**TASK INPUTS**
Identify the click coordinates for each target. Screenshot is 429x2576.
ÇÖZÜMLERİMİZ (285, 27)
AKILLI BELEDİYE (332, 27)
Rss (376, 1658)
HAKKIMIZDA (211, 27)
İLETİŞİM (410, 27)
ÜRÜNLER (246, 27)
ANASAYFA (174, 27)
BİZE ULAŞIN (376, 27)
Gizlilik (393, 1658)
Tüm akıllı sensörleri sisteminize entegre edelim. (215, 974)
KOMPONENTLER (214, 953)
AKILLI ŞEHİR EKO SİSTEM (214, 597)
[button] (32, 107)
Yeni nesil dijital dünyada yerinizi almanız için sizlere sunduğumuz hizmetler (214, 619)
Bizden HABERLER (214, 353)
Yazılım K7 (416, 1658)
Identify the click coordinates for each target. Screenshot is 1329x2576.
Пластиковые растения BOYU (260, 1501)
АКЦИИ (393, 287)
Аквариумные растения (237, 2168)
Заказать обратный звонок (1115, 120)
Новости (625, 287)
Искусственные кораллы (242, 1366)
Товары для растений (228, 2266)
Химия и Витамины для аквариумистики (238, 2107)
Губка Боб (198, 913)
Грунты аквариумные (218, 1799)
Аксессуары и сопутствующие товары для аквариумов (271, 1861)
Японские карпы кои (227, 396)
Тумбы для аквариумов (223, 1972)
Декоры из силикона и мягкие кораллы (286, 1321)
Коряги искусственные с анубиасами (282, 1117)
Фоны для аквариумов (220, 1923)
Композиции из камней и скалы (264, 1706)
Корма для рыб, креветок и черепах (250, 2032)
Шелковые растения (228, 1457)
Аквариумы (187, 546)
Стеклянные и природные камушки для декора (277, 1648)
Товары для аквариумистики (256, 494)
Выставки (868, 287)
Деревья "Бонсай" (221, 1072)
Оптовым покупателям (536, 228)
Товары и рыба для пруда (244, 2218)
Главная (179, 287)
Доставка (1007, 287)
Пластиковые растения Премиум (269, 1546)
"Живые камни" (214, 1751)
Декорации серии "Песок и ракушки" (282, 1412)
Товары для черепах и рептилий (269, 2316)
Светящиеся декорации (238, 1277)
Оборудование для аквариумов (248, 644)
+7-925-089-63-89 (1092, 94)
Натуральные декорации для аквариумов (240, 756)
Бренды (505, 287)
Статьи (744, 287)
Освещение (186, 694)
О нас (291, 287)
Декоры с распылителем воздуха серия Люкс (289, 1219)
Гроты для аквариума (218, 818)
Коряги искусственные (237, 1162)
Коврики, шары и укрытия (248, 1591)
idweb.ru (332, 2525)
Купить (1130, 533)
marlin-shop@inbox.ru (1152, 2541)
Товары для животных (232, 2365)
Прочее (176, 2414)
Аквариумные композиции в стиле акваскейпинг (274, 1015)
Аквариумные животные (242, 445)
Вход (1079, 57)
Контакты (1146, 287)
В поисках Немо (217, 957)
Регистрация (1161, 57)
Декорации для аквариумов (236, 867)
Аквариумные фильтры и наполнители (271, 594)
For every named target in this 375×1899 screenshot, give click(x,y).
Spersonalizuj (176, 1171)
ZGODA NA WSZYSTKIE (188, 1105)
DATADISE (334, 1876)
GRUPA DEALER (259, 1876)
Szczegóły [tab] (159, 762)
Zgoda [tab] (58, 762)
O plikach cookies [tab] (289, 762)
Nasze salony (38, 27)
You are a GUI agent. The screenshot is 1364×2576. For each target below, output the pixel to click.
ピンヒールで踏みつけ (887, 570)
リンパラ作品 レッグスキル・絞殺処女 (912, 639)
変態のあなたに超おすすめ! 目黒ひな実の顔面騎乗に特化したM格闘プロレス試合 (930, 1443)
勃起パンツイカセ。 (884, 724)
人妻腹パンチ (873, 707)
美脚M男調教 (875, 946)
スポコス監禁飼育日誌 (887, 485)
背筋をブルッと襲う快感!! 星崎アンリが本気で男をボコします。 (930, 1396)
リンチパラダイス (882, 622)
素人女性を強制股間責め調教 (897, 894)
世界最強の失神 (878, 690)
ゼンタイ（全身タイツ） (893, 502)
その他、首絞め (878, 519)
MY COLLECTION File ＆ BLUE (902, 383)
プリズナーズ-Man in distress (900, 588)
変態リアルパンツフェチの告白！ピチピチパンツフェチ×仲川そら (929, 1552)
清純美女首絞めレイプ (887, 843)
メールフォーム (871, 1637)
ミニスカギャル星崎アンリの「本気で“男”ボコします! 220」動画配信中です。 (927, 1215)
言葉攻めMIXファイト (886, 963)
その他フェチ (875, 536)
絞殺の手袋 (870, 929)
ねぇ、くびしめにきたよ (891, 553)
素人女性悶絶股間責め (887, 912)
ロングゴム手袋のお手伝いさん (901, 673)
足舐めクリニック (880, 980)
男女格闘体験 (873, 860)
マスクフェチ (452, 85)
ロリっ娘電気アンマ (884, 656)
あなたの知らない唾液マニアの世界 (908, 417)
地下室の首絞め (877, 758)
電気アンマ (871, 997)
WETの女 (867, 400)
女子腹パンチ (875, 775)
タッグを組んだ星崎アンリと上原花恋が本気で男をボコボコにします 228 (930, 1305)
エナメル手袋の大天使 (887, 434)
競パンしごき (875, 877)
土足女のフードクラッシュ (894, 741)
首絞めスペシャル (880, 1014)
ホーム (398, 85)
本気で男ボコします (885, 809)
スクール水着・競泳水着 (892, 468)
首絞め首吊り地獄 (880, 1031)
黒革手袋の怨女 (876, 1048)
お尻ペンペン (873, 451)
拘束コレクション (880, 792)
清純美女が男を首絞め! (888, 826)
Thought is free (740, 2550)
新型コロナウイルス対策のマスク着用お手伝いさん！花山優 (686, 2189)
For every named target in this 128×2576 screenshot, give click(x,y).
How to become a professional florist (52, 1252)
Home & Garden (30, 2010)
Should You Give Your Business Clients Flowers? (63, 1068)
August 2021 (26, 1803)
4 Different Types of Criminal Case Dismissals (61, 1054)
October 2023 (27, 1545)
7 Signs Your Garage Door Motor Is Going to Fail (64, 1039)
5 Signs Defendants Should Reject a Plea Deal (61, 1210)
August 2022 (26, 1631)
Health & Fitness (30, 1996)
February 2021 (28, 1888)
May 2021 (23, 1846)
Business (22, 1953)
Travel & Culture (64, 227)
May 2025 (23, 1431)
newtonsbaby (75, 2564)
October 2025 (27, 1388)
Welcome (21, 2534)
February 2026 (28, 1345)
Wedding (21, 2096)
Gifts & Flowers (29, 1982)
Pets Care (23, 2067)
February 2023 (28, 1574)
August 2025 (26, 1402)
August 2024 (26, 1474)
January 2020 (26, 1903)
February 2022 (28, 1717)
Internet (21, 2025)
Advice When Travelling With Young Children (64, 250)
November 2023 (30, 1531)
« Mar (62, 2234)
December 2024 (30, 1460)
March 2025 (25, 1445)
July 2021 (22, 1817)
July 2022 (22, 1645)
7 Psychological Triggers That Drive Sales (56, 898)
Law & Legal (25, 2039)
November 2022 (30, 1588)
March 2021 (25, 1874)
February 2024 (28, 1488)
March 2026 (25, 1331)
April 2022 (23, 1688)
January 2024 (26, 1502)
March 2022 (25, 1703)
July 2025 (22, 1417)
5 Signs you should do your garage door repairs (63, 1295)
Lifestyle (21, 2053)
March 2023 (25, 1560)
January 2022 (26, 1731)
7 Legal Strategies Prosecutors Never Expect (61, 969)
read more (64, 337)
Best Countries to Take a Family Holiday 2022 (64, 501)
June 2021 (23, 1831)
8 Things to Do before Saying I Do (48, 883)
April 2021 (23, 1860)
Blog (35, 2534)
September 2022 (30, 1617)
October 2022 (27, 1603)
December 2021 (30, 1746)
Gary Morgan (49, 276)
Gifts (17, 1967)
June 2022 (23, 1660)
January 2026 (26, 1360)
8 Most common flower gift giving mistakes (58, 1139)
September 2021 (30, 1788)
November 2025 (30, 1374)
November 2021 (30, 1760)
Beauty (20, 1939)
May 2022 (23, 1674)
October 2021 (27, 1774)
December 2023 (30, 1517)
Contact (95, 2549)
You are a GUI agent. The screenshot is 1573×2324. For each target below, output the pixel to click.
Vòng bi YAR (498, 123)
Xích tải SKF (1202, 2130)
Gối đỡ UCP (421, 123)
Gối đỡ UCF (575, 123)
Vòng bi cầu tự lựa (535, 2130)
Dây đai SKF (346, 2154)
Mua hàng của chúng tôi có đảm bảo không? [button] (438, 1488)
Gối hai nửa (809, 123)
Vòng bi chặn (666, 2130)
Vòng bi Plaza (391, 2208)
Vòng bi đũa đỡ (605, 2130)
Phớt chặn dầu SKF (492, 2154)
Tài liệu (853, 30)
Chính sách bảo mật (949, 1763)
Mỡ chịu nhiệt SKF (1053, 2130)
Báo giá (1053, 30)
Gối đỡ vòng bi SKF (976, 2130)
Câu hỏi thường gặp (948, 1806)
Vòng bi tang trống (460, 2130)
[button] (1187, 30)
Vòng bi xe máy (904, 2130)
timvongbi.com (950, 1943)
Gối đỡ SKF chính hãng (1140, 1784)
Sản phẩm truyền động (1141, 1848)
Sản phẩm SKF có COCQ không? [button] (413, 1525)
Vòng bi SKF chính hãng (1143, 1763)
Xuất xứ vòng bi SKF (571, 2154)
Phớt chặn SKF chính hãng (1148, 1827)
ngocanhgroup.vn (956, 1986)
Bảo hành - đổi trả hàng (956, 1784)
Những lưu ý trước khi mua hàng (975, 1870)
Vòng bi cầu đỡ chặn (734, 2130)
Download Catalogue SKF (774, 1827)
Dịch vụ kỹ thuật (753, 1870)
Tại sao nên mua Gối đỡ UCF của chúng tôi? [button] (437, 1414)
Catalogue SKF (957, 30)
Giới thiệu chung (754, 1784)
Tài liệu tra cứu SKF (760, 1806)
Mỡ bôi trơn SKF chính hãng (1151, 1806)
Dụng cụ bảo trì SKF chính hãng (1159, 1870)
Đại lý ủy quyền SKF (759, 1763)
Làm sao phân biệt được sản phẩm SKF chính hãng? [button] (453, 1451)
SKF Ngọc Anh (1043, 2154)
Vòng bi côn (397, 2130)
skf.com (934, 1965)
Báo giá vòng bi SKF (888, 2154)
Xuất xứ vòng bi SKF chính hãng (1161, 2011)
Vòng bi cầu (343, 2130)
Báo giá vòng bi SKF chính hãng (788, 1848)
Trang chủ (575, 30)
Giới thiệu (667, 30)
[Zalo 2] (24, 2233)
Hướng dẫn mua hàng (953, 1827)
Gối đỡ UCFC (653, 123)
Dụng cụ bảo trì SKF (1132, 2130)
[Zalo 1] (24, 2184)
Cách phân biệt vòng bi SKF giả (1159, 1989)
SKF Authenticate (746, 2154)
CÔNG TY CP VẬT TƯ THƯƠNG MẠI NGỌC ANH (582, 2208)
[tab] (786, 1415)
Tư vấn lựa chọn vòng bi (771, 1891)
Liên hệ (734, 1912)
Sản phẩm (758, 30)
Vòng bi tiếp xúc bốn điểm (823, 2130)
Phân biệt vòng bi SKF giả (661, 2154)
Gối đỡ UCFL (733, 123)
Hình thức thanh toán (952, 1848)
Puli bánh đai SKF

**ACTION ITEM**
Each line of the listing that contains the word "Коряги" must be copied.

**YOUR SOLUTION**
Коряги искусственные с анубиасами (282, 1117)
Коряги искусственные (237, 1162)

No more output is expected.